Task 1: According to the review text, how old is the missing boy Ethan Crane?
Task 2: In the review text, begin at the words "Detective Ella Marconi" and stop after "clearing cold cases.", then give that passage again but swap "cost-cutting" for "budget-conscious".
Task 3: Translate this sentence from the review text into Spanish: "Leads are scarce, the press and police brass clamor for progress, and soon the FBI joins the hunt."

Text for analysis:
####################
Born in Birmingham, England, Andrew Grant (Run, More Harm Than Good) sets his latest thriller in Birmingham, Ala., a mini-urban sprawl as full of psychopaths, police politics, drugs and prostitutes as any big metropolis. Cooper Devereaux, a loner cop with a history of violence, shadowy criminal ties and disciplinary suspensions, catches a fresh missing-child case with the clock running. He is teamed with former undercover vice detective Jan Loflin, who has her own sketchy past, full of nervous energy, "as if there was too much for her small body to contain, leaving her muscles to burn off the excess like the flares at an oil refinery." Together they interview the parents of missing seven-year-old Ethan Crane, their neighbors and the boy's teachers and friends. Leads are scarce, the press and police brass clamor for progress, and soon the FBI joins the hunt. Both outsiders and cautious with each other, Devereaux and Loflin doggedly chase down a discarded toy here and an eyewitness sighting there while doing their own sleuthing on the side.

While the action zips along in short chapters, which open with the ominously increasing hours since Ethan's disappearance, Grant slowly connects Devereaux's foster care past, Loflin's dark family history and an FBI database revealing a long pattern of similar kidnappings. At first, False Positive is the very manifestation of a whodunit, but it soon becomes an inquiry into whether the destiny of children is genetically cast from violent parents. Grant knows well how to make this work and then leaves us with a delicious surprise twist on the last page. --Bruce Jacobs, founding partner, Watermark Books & Cafe, Wichita, Kan.

Discover: Rogue Birmingham, Ala., cop Cooper Devereaux chases down a serial kidnapper in this driving crime thriller.

Ballantine Books, $27, hardcover, 9780345540751

Web of Deceit

by Katherine Howell

In the sixth novel of her Ella Marconi mystery series--the first published in the United States--Australian crime writer Katherine Howell performs an intricate juggling act with three alternating stories. Paramedics Jane Koutoufides and Alex Churchill race to the scene where a man has crashed his car into a telephone pole. The driver, Marko Meixner, appears fine physically but is convinced that he is being followed, and that he's in grave danger. With no option but to leave Meixner in the waiting area of a crowded hospital--at the triage nurse's direction--the paramedics next encounter their victim under a train, dead.

Detective Ella Marconi and her colleagues must determine whether Meixner's death is a murder or a suicide. Marconi is convinced he was pushed, and has several potential suspects, but her cost-cutting supervisor believes Meixner was psychologically unstable and took his own life. If Marconi can't establish solid proof quickly, her boss will reallocate the team's manpower to clearing cold cases.
####################
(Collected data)
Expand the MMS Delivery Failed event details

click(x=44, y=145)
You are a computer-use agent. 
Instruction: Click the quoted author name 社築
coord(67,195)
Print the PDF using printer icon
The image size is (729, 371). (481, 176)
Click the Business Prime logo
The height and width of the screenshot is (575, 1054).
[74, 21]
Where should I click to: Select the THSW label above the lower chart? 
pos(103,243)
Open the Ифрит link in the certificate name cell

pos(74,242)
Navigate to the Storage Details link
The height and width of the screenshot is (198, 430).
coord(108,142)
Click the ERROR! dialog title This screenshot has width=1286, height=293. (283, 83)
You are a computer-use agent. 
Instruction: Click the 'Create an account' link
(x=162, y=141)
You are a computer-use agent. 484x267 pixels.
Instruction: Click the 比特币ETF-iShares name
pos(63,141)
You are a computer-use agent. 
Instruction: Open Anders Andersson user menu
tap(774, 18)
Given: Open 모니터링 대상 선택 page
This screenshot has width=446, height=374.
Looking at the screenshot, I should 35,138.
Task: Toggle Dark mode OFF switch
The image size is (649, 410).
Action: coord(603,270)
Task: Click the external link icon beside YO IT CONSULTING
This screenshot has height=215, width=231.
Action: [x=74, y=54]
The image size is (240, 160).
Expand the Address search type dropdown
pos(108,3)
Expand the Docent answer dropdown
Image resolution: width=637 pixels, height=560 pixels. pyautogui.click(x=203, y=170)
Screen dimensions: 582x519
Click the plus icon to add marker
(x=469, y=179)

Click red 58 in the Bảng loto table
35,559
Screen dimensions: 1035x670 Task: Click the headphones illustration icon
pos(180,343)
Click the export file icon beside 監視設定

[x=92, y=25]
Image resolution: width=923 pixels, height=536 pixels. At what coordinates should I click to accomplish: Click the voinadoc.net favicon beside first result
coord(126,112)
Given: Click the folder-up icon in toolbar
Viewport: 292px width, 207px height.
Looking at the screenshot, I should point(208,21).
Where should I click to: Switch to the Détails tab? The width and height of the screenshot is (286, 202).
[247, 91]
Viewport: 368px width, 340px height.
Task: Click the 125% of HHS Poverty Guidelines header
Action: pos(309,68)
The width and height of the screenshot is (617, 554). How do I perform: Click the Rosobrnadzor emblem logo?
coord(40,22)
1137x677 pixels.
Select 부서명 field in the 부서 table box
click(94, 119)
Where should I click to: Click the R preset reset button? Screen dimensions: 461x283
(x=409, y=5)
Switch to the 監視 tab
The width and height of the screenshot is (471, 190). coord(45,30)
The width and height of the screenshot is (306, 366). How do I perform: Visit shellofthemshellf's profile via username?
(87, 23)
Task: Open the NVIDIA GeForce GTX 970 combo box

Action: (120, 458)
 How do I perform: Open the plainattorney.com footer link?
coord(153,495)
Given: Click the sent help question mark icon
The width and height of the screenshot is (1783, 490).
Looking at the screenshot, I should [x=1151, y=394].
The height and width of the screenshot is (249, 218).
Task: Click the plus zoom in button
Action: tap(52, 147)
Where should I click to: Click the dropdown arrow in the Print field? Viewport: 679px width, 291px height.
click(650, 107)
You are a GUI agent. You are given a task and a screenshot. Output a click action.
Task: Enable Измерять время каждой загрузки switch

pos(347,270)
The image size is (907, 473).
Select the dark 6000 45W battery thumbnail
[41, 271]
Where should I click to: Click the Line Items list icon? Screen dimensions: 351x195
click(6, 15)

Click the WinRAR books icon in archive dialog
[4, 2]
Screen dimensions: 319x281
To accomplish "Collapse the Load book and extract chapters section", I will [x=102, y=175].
####################
Your response 1: Seven years old.

Your response 2:
Detective Ella Marconi and her colleagues must determine whether Meixner's death is a murder or a suicide. Marconi is convinced he was pushed, and has several potential suspects, but her budget-conscious supervisor believes Meixner was psychologically unstable and took his own life. If Marconi can't establish solid proof quickly, her boss will reallocate the team's manpower to clearing cold cases.

Your response 3: Las pistas escasean, la prensa y los altos mandos policiales exigen avances, y pronto el FBI se une a la búsqueda.